### Task directions
In the listing below, locate the line that contains "Image resolution: width=750" and the line that contains "Task: Click the share arrow icon in header". Restate word for word those two lines and every line between them, and nothing else.

### Records for this exercise
§ §

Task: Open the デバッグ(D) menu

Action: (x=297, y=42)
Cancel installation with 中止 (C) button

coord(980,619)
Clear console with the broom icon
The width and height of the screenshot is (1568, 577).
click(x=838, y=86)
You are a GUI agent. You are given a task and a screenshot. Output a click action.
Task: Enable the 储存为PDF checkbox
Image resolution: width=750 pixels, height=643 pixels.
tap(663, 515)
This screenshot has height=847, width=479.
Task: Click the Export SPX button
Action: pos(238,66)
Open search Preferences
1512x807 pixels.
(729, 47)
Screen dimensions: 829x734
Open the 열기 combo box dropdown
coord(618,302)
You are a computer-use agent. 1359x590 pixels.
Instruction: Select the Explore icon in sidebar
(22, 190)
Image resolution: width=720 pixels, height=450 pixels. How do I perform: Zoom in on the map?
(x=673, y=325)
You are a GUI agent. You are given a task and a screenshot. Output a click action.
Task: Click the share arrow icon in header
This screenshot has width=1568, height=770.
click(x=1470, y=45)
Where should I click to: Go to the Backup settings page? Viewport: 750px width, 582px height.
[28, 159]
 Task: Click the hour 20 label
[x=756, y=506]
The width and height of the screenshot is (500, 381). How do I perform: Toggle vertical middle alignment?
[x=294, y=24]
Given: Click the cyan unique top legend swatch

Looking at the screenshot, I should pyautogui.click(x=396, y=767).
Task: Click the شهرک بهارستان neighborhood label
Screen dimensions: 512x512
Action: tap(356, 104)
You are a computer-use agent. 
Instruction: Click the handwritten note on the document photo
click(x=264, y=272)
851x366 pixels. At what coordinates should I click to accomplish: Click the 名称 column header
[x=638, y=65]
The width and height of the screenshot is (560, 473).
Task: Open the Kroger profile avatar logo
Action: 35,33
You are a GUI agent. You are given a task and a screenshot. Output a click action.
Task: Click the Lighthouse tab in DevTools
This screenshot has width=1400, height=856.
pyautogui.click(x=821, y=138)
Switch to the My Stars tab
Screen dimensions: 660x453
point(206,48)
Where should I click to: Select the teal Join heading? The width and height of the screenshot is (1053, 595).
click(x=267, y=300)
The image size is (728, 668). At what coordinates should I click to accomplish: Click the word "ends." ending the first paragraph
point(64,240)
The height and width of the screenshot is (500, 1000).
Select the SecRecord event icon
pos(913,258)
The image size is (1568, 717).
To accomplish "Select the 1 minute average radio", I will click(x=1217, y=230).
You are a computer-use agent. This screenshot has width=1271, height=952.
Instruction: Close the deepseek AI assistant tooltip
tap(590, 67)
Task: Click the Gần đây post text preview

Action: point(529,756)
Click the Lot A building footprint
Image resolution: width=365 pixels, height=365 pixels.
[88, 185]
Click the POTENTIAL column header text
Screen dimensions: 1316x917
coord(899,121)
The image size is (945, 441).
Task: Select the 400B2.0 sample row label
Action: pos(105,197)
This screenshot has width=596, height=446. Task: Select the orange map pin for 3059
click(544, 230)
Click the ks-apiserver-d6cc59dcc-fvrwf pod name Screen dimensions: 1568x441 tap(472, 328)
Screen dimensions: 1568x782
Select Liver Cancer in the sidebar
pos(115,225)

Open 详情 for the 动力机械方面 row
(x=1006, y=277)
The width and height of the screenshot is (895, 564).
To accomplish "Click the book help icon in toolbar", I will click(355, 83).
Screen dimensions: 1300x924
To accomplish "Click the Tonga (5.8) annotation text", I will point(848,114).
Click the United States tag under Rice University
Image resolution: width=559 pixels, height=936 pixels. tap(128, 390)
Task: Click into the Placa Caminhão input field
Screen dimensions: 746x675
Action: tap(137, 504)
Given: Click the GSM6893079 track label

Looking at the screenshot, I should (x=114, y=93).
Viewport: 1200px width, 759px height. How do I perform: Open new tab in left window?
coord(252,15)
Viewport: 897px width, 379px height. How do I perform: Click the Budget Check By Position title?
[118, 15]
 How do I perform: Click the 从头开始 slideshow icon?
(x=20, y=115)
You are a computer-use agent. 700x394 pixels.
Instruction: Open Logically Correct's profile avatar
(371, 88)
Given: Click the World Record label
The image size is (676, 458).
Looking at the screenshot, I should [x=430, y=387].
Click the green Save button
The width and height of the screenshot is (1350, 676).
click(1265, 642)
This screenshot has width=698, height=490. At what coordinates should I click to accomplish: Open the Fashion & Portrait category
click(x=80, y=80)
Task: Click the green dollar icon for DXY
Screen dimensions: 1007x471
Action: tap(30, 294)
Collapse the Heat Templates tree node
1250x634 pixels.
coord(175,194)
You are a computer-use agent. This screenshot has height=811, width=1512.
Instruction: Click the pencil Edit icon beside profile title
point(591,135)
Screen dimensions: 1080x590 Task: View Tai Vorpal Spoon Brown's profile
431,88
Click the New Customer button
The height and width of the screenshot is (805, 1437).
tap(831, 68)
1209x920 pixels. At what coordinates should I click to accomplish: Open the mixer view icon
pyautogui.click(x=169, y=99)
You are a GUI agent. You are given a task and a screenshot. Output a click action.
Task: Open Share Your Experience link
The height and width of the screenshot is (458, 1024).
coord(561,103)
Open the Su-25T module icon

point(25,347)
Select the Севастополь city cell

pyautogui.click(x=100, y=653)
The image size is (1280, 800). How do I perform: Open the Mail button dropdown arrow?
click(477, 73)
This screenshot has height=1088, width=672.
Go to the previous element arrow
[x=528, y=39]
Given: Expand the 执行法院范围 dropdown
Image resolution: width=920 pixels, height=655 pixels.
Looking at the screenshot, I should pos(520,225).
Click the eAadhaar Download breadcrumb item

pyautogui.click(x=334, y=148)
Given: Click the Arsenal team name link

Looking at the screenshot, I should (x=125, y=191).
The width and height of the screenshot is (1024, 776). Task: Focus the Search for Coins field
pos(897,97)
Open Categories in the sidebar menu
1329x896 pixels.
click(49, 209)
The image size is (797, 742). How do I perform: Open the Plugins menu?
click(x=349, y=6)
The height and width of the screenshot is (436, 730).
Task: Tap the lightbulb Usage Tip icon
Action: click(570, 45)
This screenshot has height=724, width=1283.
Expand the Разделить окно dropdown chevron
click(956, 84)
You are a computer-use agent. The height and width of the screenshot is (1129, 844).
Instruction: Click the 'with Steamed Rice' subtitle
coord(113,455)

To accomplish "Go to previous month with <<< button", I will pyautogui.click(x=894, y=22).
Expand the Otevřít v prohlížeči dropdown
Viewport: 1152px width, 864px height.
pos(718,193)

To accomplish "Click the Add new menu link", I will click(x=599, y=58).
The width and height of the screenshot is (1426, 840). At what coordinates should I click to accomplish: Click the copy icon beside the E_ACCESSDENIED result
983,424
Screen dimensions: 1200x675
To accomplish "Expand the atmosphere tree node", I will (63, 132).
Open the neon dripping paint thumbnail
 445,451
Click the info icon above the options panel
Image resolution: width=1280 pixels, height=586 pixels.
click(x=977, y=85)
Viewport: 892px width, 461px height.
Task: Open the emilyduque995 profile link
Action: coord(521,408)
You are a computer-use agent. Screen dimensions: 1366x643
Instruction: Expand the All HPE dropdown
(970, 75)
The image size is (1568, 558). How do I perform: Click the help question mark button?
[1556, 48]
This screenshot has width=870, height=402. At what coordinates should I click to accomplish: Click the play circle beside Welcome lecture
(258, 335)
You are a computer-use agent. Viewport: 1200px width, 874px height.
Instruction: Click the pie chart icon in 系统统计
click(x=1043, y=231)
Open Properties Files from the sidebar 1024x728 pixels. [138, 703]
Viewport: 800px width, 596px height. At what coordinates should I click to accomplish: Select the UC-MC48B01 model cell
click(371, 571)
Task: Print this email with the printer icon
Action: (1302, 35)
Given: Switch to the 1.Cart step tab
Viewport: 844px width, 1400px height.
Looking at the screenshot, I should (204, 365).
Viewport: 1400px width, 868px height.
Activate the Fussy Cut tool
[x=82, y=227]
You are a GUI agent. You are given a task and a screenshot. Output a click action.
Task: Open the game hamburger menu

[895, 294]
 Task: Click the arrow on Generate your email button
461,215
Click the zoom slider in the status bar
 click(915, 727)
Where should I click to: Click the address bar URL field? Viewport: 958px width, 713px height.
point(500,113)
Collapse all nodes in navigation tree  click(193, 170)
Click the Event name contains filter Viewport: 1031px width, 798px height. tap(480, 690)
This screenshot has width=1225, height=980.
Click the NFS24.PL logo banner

§ §

### Response box
Image resolution: width=750 pixels, height=643 pixels.
tap(663, 515)
This screenshot has height=847, width=479.
Task: Click the Export SPX button
Action: pos(238,66)
Open search Preferences
1512x807 pixels.
(729, 47)
Screen dimensions: 829x734
Open the 열기 combo box dropdown
coord(618,302)
You are a computer-use agent. 1359x590 pixels.
Instruction: Select the Explore icon in sidebar
(22, 190)
Image resolution: width=720 pixels, height=450 pixels. How do I perform: Zoom in on the map?
(x=673, y=325)
You are a GUI agent. You are given a task and a screenshot. Output a click action.
Task: Click the share arrow icon in header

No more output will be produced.